Information Technology The existing IT skills of the students will be enhanced because this module requires students to refer to the online electronic journals; consult the websites of international organizations like EBRD, World Bank, UNDP, UNCTAD, and UNHRC; and, present information and data effectively for analysis.
Personal Development and Career planning The module will provide the students with an opportunity to specialize in development related issues and plan a future career in their area of interest. After the completion of the module, the participants will stand a good chance of interning with international organizations, particularly those that design and implement economic policies for developing nations. Besides, there will also be the possibility to intern/train with the NGOs working on development related issues.
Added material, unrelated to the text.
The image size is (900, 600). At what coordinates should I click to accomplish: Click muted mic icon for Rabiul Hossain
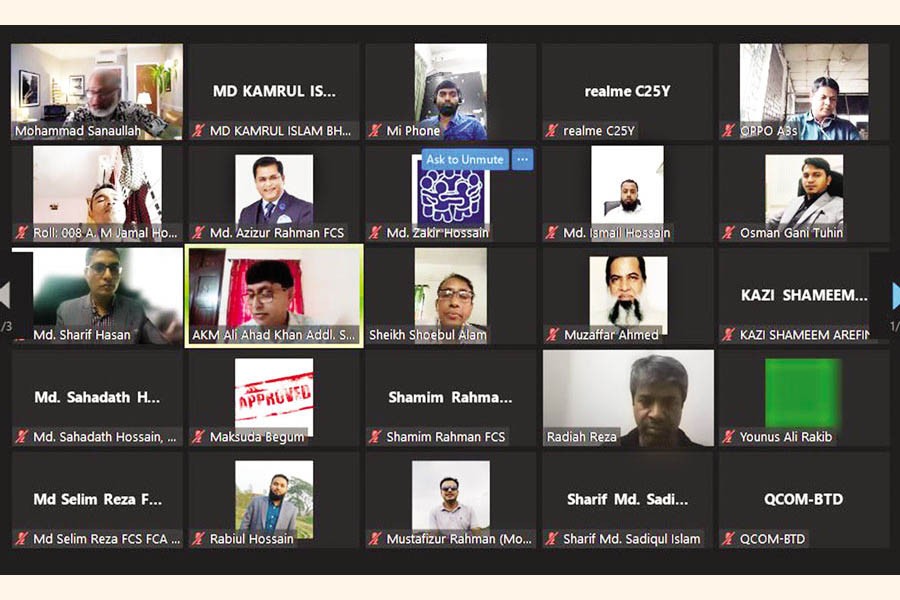198,539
Problem solving This module will enhance the ability of students to analyze national economic performance indicators and develop creative thinking approaches to problem solving from a policy perspective.
Research skills This module will plan, develop and sharpen research skills to produce academic reports. Students are expected to undertake additional research on contemporary development related issues to complement the theoretical foundations for effective participation in seminars discussions and coursework.
Subject Specific Skills This module is designed to provide a comprehensive overview of the main issues and problems in developing economies which will allow the participants to pursue their interests in future.
Team work Participation in seminars through individual and group discussions will improve team-working skills of all the participants.